2015 Player Previews: RHP Justin Verlander

Unless you were living in a world without an internet connection or a radio signal, you’re probably aware that it wasn’t a great season for Justin Verlander, and that’s probably an understatement. Can he recover from the disastrous 2014 campaign, or was that the continuation of the downward trend that started in 2013, that will spell the end of Verlander’s reign as the ace of the Tigers’ staff?

2014 In Review – Justin Verlander

2014 Stats
Detroit 206.0 32 15-12 3.3 4.19 3.74 4.54 .317 7.0 2.8 40% 6.8%

A year ago, we were caveating that while 2013 wasn’t a great year for Justin Verlander, it was still a very good season for a pitcher. It just wasn’t quite at the level of which we had become accustomed to expecting out of JV, who was arguably the most dominating pitcher in baseball the years leading up to 2013. So, in 2013, Verlander was still good, he just wasn’t JV Good.

Well, 2014 wasn’t good, by virtually any standard. He did still log more than 200 innings, amassed over 150 strikeouts and won 15 games. But his strikeout rate fell dramatically and his ERA ballooned up to 4.54, a level we hadn’t seen from Verlander since 2008.

Verlander’s advanced metrics were slightly better, his FIP was 3/4 of a point lower, and his xFIP was more than 3/10 of a point lower. He also lowered his walk rate from 2013, but it was still higher than his career average. His average on balls in play was 25 points higher than his career norm as well, but it was virtually identical to 2013, perhaps indicating that he’s just become a little more hittable.

All of this of course was overshadowed by the off-season core muscle repair surgery that he had. While he came into spring training on time, he spent the off-season rehabbing rather than building up strength for a grueling season and fine tuning his craft. He’s of course not the only player to have ever had off-season surgery, so it’s not an acceptable reason for why he struggled so much, but it could help explain it.

2015 Player Projections

2014 Advanced Projections
Service G IP WAR ERA FIP BAbip K/9 BB/9
ZiPS 31 202.1 3.8 3.78 3.76 .298 8.1 2.7
Steamer 32 204.0 2.4 4.02 4.10 .285 7.2 2.7

As you’ve probably noticed if you’ve been following the player preview series, the player projection models have gotten pretty strong, so they’re usually pretty close in their forecasts, with possible minor differences between the two. Somewhat surprisingly, there is a pretty big disparity between the two when it comes to arguably the single most important predictive stat: wins above replacement.

ZiPS sees Verlander strengthening off his 2014 performance, becoming nearly a four win pitcher once again, with an ERA/FIP in the range of his 2014 FIP, including bringing his strikeout numbers back up. Basically, ZiPS sees Verlander’s 2014 as an aberration outside the trend that would be expected for a pitcher that is on the other side of 30, and due for some decline, but not to the extent to what we see last season.

Steamer on the other hand is much more negative, forecasting a continued downward decline in his performance, being a pitcher worth barely more than two wins. His strikeout numbers stay down around seven per nine, and his ERA stays north of four. Steamer basically sees the 2014 season as the catching up of a heavy workload, and the continuation of a rapid decline that started in 2013.

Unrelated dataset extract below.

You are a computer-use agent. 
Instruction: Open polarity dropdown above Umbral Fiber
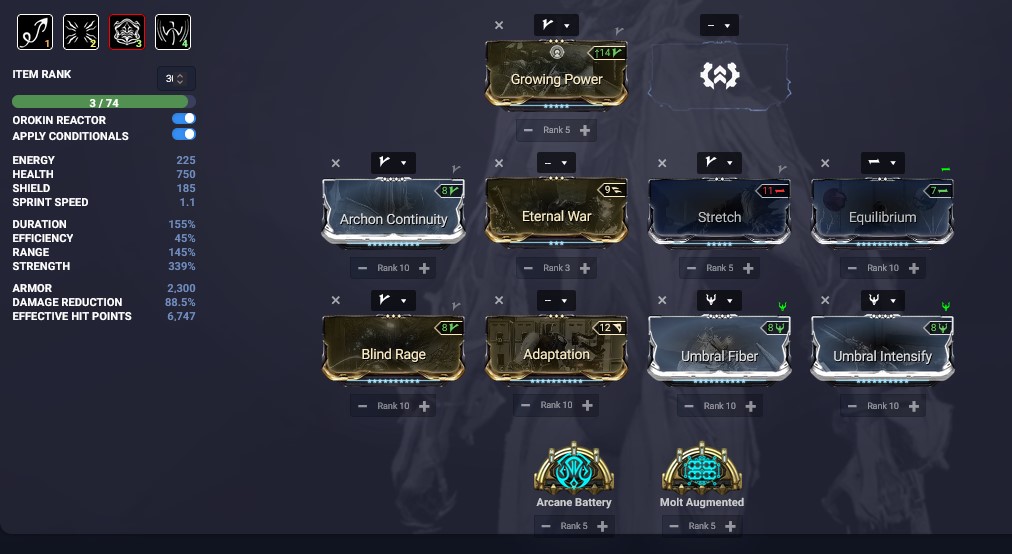coord(719,300)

Both systems do agree that he’s likely to surpass 200 innings once again, and will likely see his average on balls in play tick back down, given the average he’s seen the last couple of years, is an encouraging sign.

The TigsTown Take

As TigsTown already mentioned in its Five Fearless Predictions for 2015, we’re not ready to give up on Verlander yet. He was simply too dominant for too long, and there were too many things that explain away 2014 to believe it’s part of the trend, and not the outlier.

With a full off-season to prepare, a refocused mindset that is hopefully ready to adjust to no longer having an upper-90’s fastball that can blow hitters away, Verlander should be in line for a good season. As noted almost everywhere, the #MustSeeJV hashtag is ready for retirement, but that doesn’t mean Verlander can’t still be a very good starting pitcher that can deliver 30+ starts of mid-3 ERA, justifying himself as a top of the rotation starter once again.

2015 Projections come from two different sources; ZiPS, and Steamer, both publicly available via FanGraphs.com and presented for information purposes only. ZiPS projections come from Dan Szymborski, and Steamer from Steamer Projections, a trio of independent academic researchers.